Tuesday, September 01, 2009

these 3 days

just about finishing up on my new blog skin, can go to http://justfortestingskinsrawr.blogspot.com/ to check it out first, give comments maybe.

anyway, prelims are over, most of the papers consisted of 1 killer difficulty paper plus 1 can-make-it-if-you-studied type of paper. unfortunately they always put the more difficult paper in front.

anyway, spent my weekend doing up the blogskin and spent yesterday visiting teachers followed by soccer followed by heatstroke/malnutrition

here's the play-by-play:

heatstroke/malnutrition happened because i didnt eat breakfast. so i played for about 15 to 30 minutes soccer at 12 odd pm. clearly the sun is damn hot. so i finished and dank hundred plus, then sat at the benches beside the courts until our turn again.

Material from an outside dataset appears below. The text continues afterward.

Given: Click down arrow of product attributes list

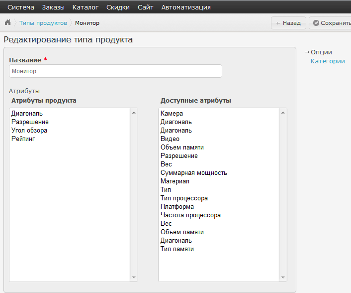Looking at the screenshot, I should tap(134, 278).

this is when the problem starts. at first the left side of my vision starts looking a little off, like slanted and a bit negative looking. but i didn't do much about it, just carried on playing.

then i start my next match looking abit dizzy and losing depth perception. but i could still react to the ball.
i played for 10 mins before going back for lunch

by then it was 3 plus. at that time, a small part of the right side of my brain starts to hurt, along with my legs burning, but thats natural because i just played soccer.

after a while it spreads to the back part of my brain. then my stomach, the upper right part, just below my lungs. so i figured i just needed some food.

so everything hurts as i ate my lunch, at 330 by the way. but the pain started to subside. by the end only a small part of my right pain remained in pain, possibly due to lack of rest.


anyway, i don't really know why i'm talking about this on my blog. maybe as some sort of reference perhaps. i dunno

have no idea what what my prelims results will be like. want to feel confident and yet at the same time, don't want to be overly relaxed. everytime i feel like i did well for 1 paper the universe turns around and screws me, and when i feel not confident for a paper, the universe does its magic again.